BS"D || Rabbi Geier
Reconciliation, an Ethical Encounter with our Fellow Human
In our tradition, in the Torah, we have a variety of stories of anger, reconciliation, encounters and disagreements.
It is as if we were warned about the human condition of living in disagreement and in seeking agreement with our fellow man.
From the beginning, immediately after creation in the Garden of Eden the first couple of humans did not know how to take advantage of and make use of the anger shown by God. It is interesting that in this case, the new beginning had to do with forgiveness by the Creator, who practiced it with Adam and Eve with a new beginning. Also, outside that paradise, it repeats again after the Deluge. Certainly, this episode of the Mabul (flood) is quite strange at this point, as the guilts are cleansed without assumed responsibilities.
And everything begins again...
Let’s take a great leap forward in history to one of our patriarchs who assumes his own guilt regarding his actions in the past towards his father and especially towards his brother.
Yaakov learns and takes responsibility for his mistakes and pays.

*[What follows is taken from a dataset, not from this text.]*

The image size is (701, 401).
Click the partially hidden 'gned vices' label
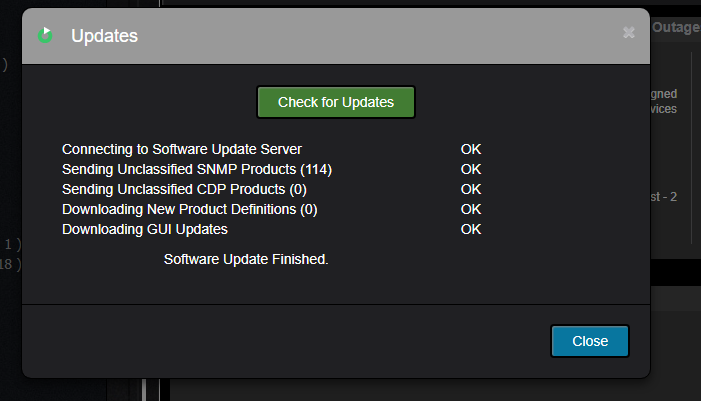coord(663,101)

He pays with the distance from his paternal home; he pays with the deception suffered at the hands of his future father-in-law; he pays by taking care of an unwanted wife until he gets the one he desired. Yaakov understands and improves his own being and understands that he must correct his actions. He must face his brother Esau, from whom he stole his birthright and paternal blessing. He senses that it will not be easy.
Esau's forgiveness is strange. The brothers find themselves in an atmosphere that seems to be one of tragedy and yet they embrace and part ways in peace. Each one headed to his own destiny. There is no claim. It seems that the mere fact for the change in Yaakov’s behavior is what motivated the same in Esau. There are so many types of forgiveness, some with reconciliation ... others that do not.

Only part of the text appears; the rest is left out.